Collected data entries:
◆ ◆ ◆ ◆ ◆

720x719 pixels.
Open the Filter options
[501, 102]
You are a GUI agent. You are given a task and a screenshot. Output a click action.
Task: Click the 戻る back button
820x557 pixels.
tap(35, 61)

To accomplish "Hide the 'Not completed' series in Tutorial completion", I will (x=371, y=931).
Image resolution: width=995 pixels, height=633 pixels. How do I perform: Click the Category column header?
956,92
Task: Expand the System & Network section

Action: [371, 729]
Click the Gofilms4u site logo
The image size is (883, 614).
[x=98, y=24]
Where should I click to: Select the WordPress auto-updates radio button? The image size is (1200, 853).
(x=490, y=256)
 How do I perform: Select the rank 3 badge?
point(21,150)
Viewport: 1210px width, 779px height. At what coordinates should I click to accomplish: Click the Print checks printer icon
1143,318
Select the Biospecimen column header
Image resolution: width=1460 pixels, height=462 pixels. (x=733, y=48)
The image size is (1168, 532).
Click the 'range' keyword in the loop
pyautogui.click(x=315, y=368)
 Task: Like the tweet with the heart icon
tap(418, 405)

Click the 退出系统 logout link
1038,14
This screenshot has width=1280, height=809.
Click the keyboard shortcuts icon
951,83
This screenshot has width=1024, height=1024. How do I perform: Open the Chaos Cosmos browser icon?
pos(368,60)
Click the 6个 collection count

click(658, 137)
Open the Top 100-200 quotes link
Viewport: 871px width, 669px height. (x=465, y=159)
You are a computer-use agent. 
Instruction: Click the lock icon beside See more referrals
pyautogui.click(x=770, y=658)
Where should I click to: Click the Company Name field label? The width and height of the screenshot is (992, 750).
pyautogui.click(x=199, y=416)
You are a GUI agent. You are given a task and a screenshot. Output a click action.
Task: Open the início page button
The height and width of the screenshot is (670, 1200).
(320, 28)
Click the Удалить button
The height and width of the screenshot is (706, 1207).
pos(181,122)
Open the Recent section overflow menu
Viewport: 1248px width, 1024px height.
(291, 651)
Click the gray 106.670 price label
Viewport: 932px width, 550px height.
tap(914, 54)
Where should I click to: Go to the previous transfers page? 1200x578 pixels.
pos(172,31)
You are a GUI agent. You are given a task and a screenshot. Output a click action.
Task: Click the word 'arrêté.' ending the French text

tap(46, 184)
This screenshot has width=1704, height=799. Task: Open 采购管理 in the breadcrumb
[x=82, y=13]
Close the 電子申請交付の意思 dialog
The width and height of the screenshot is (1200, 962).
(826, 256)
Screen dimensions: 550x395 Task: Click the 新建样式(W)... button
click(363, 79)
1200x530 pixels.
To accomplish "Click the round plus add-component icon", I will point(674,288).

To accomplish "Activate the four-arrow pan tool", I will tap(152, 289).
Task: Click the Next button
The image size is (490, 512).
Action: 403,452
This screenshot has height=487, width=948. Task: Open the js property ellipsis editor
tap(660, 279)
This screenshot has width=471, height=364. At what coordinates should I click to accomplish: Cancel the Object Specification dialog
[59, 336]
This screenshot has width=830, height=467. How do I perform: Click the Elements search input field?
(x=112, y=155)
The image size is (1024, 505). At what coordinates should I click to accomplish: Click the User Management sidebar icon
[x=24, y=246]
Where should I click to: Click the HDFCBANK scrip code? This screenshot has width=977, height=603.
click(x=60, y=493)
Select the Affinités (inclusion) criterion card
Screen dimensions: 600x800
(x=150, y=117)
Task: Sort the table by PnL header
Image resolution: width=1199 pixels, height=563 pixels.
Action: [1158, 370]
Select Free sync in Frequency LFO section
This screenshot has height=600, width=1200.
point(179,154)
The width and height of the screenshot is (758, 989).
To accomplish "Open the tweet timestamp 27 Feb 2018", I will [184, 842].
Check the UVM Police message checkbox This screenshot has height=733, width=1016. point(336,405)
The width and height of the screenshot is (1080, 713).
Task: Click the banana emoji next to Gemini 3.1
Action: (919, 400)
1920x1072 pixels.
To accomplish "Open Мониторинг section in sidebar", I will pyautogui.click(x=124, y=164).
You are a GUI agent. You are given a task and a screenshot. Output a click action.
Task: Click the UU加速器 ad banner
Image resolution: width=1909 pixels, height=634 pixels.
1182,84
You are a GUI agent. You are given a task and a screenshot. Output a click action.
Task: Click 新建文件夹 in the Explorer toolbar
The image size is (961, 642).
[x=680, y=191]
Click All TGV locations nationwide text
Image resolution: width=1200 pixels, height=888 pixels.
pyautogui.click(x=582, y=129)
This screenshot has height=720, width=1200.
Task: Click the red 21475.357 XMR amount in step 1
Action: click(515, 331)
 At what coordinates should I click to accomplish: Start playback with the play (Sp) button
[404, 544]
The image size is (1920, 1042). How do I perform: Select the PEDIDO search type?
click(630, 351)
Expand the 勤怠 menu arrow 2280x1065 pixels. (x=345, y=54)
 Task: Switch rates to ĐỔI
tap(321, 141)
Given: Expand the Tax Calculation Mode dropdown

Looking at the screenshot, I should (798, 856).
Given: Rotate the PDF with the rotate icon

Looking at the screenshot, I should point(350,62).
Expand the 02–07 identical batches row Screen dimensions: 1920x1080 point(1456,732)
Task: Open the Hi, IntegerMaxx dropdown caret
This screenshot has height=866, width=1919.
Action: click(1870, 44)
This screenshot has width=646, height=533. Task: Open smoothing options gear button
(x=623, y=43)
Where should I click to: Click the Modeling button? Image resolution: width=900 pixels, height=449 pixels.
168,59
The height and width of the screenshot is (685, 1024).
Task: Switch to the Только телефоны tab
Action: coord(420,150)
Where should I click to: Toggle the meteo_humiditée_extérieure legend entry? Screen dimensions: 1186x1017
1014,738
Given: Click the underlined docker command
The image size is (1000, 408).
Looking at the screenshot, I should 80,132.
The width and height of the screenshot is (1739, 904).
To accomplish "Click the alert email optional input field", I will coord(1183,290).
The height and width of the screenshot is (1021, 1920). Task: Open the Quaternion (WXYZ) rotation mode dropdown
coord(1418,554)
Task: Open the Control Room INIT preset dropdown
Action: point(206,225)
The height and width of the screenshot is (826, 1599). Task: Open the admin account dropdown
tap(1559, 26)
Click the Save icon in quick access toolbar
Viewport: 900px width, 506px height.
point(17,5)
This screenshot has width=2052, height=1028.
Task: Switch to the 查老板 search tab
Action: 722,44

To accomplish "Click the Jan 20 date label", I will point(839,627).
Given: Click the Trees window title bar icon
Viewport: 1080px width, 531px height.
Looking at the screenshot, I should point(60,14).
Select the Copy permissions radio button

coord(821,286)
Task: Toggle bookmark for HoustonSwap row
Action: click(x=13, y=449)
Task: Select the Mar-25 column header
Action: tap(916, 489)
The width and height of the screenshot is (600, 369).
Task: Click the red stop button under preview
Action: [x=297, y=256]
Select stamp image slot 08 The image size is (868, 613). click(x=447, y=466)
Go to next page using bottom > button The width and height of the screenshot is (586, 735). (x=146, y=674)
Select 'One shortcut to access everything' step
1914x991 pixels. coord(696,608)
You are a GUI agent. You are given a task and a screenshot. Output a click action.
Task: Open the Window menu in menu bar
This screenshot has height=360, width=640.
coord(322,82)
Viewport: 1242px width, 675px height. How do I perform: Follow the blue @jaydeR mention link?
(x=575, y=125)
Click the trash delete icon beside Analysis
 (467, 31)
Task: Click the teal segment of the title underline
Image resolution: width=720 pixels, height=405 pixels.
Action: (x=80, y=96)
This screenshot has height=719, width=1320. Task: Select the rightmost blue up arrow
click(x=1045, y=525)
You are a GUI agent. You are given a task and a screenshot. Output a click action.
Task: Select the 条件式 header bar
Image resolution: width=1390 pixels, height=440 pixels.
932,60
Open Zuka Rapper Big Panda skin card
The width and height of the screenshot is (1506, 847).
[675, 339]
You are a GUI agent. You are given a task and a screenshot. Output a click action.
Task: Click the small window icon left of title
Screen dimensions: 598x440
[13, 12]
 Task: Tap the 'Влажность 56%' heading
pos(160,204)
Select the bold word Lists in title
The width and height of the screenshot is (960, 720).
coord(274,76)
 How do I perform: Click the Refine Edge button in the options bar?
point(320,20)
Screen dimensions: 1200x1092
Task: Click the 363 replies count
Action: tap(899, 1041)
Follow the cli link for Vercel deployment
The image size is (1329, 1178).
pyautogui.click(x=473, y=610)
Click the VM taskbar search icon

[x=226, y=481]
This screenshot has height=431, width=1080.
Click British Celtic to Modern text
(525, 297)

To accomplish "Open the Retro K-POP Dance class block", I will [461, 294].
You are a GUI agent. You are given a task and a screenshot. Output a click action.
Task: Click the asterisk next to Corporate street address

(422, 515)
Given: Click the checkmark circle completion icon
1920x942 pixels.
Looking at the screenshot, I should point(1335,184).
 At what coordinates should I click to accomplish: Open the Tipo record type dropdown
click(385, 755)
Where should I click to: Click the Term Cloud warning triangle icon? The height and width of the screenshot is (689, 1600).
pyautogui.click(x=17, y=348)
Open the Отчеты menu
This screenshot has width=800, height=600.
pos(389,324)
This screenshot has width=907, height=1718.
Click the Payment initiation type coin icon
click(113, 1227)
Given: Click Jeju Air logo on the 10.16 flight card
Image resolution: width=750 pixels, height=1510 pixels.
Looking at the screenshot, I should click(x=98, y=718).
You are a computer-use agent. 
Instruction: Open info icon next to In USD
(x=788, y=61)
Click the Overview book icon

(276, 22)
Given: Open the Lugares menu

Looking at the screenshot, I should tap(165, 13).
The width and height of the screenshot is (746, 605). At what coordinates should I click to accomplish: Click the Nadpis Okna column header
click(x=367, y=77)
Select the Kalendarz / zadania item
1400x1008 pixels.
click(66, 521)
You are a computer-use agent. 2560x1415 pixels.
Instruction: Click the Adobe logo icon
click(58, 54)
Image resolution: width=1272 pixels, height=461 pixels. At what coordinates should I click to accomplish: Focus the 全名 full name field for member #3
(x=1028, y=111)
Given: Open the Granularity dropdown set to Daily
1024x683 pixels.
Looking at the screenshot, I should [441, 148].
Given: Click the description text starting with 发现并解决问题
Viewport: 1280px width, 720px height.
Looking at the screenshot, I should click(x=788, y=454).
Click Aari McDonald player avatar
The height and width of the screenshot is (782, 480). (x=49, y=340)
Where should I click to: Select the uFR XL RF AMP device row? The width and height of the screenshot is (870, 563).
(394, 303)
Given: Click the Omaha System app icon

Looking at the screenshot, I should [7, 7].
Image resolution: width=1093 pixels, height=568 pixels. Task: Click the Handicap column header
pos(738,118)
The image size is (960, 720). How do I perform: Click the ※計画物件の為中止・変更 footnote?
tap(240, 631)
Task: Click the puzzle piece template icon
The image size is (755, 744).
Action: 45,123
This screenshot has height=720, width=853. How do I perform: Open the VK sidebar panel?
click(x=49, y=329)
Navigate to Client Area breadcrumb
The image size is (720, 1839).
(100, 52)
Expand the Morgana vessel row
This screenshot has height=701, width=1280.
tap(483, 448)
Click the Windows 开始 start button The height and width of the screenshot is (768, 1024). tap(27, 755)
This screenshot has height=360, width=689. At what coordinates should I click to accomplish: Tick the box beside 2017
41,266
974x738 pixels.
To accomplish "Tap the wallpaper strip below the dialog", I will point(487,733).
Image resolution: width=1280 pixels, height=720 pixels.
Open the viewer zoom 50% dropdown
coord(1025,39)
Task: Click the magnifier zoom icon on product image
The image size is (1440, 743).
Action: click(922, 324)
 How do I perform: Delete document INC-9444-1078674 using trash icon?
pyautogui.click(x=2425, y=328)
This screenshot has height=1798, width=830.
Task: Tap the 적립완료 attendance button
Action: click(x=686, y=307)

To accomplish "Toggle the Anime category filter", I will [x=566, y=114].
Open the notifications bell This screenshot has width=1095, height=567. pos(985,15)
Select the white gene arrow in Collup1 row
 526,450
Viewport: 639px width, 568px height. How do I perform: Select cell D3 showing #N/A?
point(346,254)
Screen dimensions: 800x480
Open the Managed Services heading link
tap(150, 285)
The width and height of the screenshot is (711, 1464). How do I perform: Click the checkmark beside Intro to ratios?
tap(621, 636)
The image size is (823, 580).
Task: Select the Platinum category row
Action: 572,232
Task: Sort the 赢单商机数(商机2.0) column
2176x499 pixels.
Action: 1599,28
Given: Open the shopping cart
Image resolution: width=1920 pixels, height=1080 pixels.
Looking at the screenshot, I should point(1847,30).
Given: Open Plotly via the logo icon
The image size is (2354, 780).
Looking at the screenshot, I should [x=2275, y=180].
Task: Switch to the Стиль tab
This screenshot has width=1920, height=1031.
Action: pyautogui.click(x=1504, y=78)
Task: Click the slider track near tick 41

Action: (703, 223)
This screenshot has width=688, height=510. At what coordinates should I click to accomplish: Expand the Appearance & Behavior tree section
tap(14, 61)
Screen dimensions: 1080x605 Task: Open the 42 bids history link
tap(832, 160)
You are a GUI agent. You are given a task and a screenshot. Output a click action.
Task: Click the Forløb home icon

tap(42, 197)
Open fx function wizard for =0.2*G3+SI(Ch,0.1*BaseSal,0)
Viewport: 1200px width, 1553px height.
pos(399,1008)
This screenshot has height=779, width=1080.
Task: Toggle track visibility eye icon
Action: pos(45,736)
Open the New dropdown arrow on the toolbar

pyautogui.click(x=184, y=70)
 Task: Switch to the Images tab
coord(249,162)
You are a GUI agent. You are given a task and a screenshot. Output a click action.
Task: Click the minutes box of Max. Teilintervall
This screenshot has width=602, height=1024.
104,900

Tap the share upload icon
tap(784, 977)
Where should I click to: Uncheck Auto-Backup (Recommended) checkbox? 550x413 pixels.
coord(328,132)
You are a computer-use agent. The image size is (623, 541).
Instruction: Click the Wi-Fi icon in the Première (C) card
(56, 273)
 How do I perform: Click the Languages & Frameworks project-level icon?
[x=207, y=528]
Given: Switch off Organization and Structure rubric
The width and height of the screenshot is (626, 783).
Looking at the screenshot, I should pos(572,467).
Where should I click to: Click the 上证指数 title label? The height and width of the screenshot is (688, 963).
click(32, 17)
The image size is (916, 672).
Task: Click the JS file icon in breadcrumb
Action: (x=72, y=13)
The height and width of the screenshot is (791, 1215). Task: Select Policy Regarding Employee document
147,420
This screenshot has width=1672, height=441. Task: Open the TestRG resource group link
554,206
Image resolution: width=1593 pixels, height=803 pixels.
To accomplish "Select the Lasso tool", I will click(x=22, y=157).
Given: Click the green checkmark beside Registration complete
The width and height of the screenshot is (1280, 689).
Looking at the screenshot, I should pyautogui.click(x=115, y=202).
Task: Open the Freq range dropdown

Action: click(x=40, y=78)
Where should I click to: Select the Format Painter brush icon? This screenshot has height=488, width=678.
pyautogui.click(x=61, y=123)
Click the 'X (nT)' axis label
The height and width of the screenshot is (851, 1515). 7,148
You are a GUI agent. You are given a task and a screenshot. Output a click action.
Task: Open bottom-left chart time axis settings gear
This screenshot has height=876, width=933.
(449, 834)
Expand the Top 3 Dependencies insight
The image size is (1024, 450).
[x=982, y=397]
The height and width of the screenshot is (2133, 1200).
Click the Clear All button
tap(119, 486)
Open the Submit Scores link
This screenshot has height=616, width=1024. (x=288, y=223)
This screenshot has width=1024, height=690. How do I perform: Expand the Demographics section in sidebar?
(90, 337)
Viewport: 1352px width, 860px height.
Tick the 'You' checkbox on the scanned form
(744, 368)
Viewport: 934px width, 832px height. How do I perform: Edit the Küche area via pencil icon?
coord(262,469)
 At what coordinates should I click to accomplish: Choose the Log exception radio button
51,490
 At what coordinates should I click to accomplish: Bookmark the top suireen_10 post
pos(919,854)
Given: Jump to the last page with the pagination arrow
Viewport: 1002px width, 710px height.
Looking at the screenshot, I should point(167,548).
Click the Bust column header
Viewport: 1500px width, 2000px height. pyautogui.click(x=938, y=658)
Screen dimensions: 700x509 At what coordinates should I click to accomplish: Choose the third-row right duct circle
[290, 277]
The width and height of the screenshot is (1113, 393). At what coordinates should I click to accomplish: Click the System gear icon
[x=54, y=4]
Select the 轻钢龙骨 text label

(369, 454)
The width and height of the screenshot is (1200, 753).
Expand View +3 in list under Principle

◆ ◆ ◆ ◆ ◆

TASK ITEM:
Every line in the data above that contains "computer" needs to be copied.

FINISHED EXERCISE:
You are a computer-use agent. 
You are a computer-use agent. 
You are a computer-use agent. 2560x1415 pixels.
You are a computer-use agent. The image size is (623, 541).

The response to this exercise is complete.